Items from a dataset:
::::

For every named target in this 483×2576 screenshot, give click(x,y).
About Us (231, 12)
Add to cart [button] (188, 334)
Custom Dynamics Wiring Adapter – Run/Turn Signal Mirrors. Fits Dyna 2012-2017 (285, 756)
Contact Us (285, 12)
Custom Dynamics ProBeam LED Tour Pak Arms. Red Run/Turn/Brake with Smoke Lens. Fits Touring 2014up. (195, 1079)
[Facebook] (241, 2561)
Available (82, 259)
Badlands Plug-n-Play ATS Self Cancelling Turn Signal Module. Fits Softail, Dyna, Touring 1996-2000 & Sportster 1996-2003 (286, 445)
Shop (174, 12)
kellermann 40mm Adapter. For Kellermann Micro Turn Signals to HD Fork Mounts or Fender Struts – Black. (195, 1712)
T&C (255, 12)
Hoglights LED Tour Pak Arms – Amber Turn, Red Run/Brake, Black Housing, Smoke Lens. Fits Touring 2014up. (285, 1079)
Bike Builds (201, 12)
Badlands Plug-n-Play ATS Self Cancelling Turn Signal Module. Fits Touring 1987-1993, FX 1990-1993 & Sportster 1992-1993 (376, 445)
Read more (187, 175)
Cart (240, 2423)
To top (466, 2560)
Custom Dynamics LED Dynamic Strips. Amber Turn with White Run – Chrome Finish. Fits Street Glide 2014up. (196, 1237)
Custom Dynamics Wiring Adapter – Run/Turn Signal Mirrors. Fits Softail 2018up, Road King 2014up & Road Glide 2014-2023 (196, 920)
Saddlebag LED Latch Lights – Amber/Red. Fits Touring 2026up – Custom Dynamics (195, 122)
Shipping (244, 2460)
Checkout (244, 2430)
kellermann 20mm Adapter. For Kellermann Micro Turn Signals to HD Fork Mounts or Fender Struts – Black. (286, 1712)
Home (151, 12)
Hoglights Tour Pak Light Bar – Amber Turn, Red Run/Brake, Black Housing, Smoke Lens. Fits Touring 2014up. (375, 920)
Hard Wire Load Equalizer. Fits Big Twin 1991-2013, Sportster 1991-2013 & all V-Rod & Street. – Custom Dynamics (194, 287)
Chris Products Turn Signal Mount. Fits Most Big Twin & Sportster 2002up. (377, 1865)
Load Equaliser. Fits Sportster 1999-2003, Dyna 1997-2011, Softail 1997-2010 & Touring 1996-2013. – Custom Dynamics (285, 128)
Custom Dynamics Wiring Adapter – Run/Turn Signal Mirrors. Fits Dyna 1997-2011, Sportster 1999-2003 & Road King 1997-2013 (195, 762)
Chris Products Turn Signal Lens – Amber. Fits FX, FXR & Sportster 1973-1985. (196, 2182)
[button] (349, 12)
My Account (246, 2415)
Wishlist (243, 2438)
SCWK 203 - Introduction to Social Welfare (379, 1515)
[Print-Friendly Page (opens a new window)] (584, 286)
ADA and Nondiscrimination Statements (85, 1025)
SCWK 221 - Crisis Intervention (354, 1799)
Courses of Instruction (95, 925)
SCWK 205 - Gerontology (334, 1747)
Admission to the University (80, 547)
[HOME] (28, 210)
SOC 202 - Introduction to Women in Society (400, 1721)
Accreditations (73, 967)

::::

| Task to carry out |
Report every line of the data above that contains the string "Badlands" by copying it in full.

| Expected answer |
Badlands Plug-n-Play ATS Self Cancelling Turn Signal Module. Fits Softail, Dyna, Touring 1996-2000 & Sportster 1996-2003 (286, 445)
Badlands Plug-n-Play ATS Self Cancelling Turn Signal Module. Fits Touring 1987-1993, FX 1990-1993 & Sportster 1992-1993 (376, 445)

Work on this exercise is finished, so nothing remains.